Chemistry is central to the sciences, affecting virtually every aspect of the modern world and, although the subject has changed dramatically over the last 150 years, it remains at the cutting edge of research and technology today. Whether it is reactions in cells, designing new materials, agriculture, medicine, drug design, analysis, forensic science or vast industrial scale processes that interest you, our course at Long Road allows you to study the necessary chemical theories through a series of relevant and topical contexts. A level Chemistry specifications are being changed for 2015 entry. We have a history of teaching our Chemistry in a context-led manner, and will continue to do this in 2015 and beyond.
If you really want to understand the modern world, if you are inquisitive about what substances are made of, if you enjoy experimental work and can visualise things on a microscopic level, then Chemistry is a subject you should consider carefully.
Year 1 course content
Your course will begin by looking at the chemistry of elements, starting with atomic structure, models of bonding between atoms and molecular shapes. You will also study an introduction to organic chemistry by considering the structure and types of molecules found in fuels. You will also study the techniques chemists use to modify these structures and produce fuels with higher energy content that produce fewer pollutants.
Terms 2 and 3
You will study topics that allow you to build on work done during term 1, covering the extraction of halogen elements from sea water, redox reactions and atmospheric chemistry, with particular focus on ozone. You will also begin to study more complex organic reactions, looking at the synthesis of halogenoalkanes and the extraction and development of drug molecules like aspirin.
Year 2 course content
The full A level course builds on all of the work carried out in the first year / at AS level. You will study the chemical industry in more detail, gaining an understanding of equilibrium and kinetics, nitrogen chemistry. The study of polymers involved in biochemical systems is also important, and you will learn about the structure of proteins, DNA and RNA from a chemical perspective.
Terms 2 and 3
You will study some important physical chemistry in the context of the oceans; calculating pH, buffer solutions, solubility and entropy. You also look at the transition elements and the complexions they form, as well as looking at aromatic chemistry of benzene and related compounds and investigating the origin of colour.
The course is assessed entirely by examinations at the end of Year 2.
Chemistry is a practical subject, and we place a strong emphasis on developing good practical skills. Over the course of the two years, you will complete a large amount of practical work, and at least twelve of these experiments will count towards the practical endorsement.
We will encourage you to take an interest in Chemistry, and offer a range of enrichment activities including workshops, visits to pharmaceutical companies, the Cambridge Chemistry Challenge and external speakers. Recent visitors have talked about their research into the structure and behaviour of proteins and about synthesising and marketing new drugs.

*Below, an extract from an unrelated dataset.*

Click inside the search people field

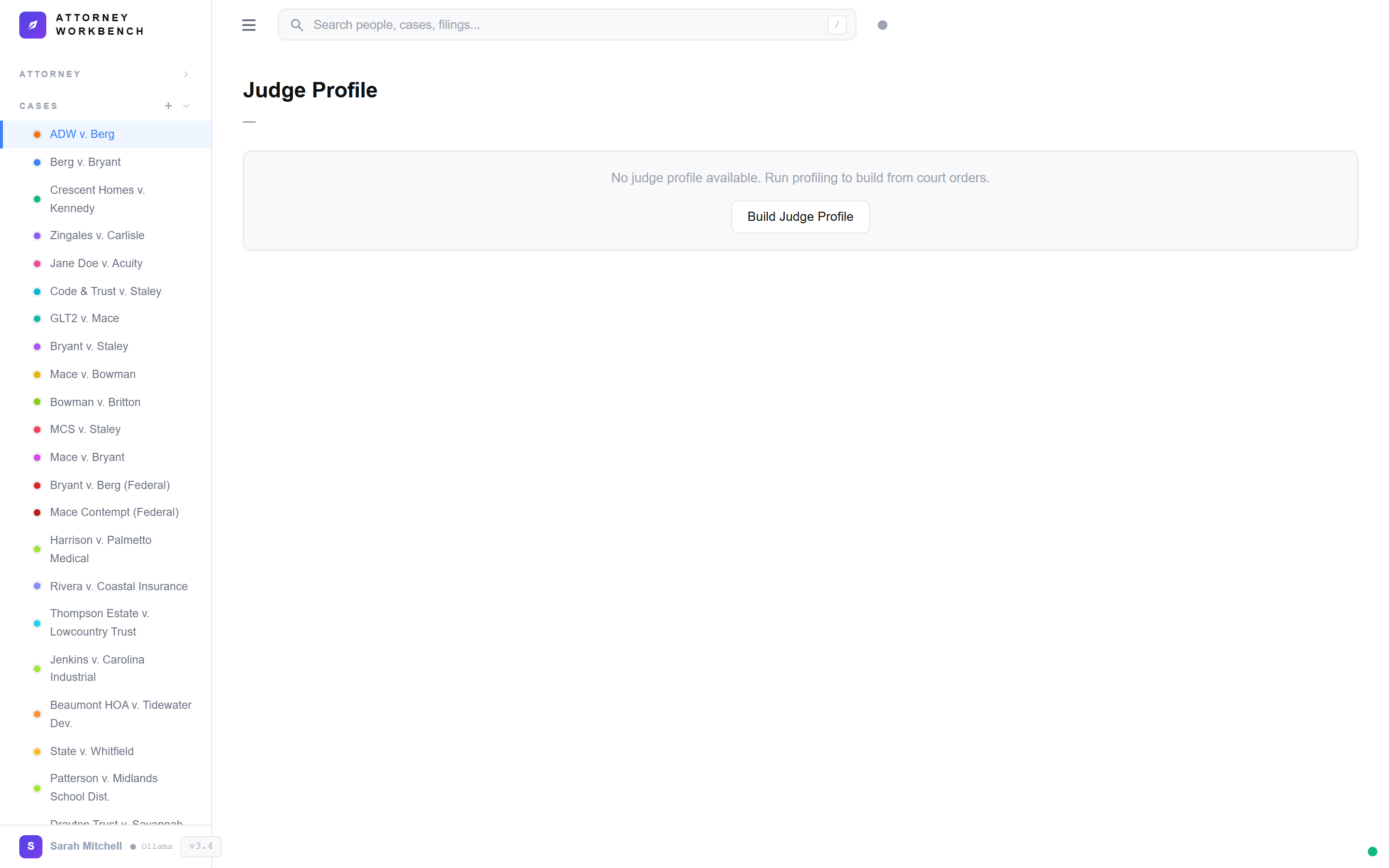(x=517, y=25)
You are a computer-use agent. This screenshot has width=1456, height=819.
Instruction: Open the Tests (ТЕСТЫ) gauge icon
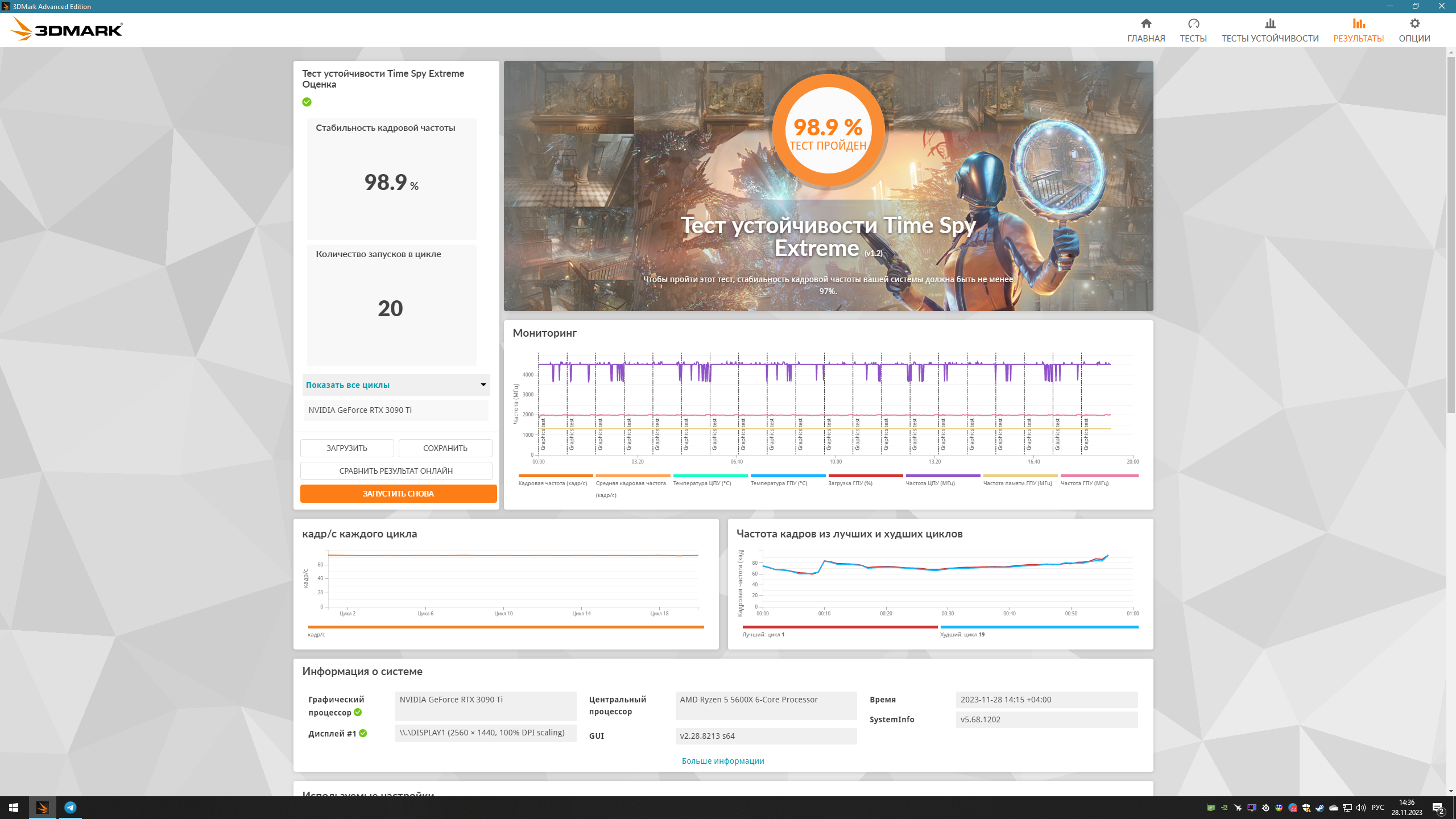click(1193, 23)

We will also encourage and support you to apply for a Nuffield Bursary.
Is it for me?
You will enjoy and benefit from Chemistry if you:
- are keen to explore the building blocks of all matter;
- are interested in both the theoretical background and the practical applications of chemistry;
- would like to carry out practical work in a laboratory, both as an individual and in small groups.
At least 7 GCSEs at Grade 4 in a range of subjects including English. You need higher tier Mathematics at minimum Grade 6. Science and Additional Science at higher tier must be at least 6,6, and if you have studied the Sciences separately, you will need a Grade 6 in at least two, including Chemistry. Only Science GCSE courses which have a high proportion of external assessment will normally be considered.